• _TASK TO COMPLETE_:
Below this line is a set of entries; quote exactly the lines from the line that contains "The width and height of the screenshot is (1220, 763)." to the line that contains "You are a GUI", both lines included.

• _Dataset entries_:
++++++
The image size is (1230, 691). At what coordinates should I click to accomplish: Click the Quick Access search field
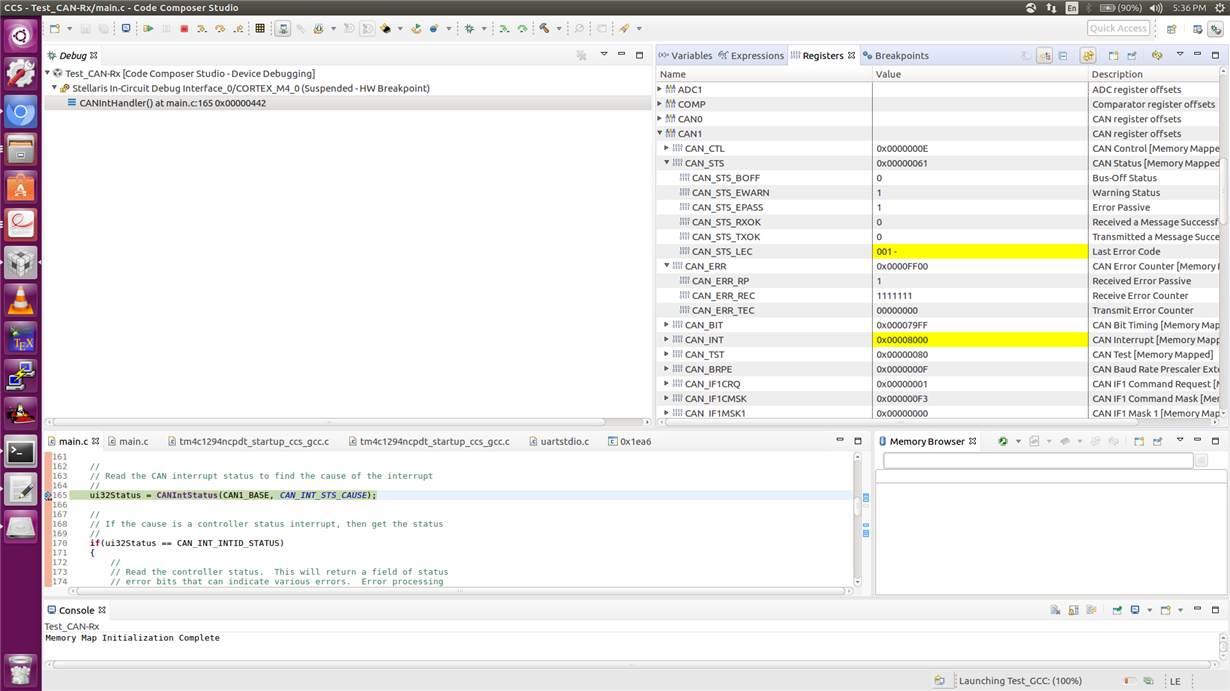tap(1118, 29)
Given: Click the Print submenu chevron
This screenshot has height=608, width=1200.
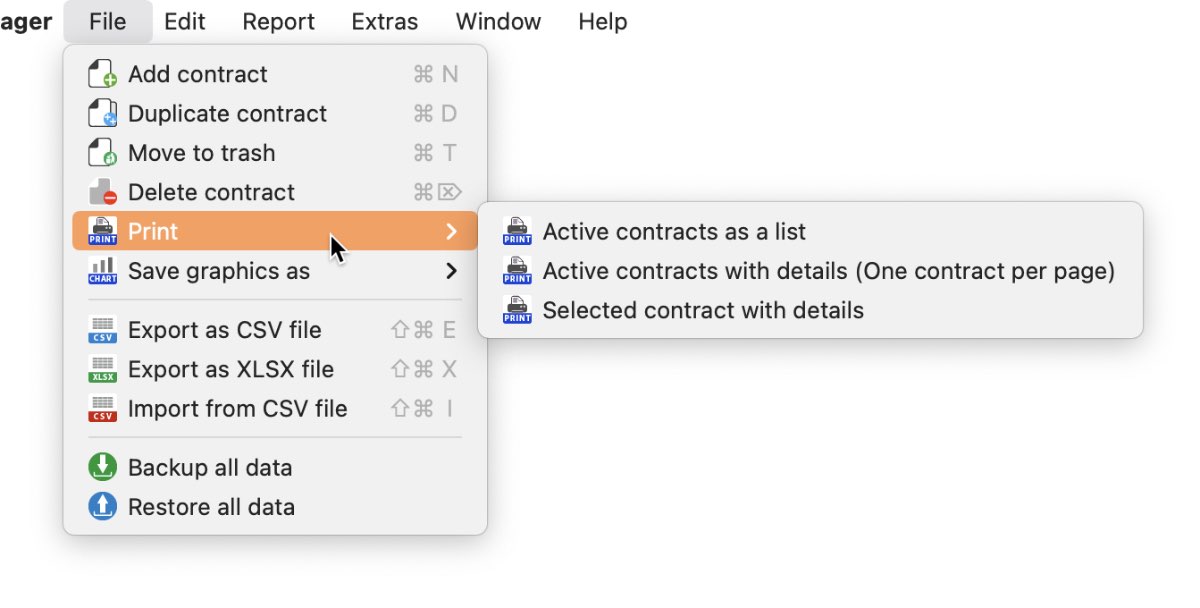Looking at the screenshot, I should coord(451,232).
++++++
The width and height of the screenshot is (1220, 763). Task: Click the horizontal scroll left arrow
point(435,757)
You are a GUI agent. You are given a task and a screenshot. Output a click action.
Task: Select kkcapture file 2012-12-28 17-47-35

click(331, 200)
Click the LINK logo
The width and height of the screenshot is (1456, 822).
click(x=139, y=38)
++++++
• _SOLUTION FOR THIS PROBLEM_:
The width and height of the screenshot is (1220, 763). Task: Click the horizontal scroll left arrow
point(435,757)
You are a GUI agent. You are given a task and a screenshot. Output a click action.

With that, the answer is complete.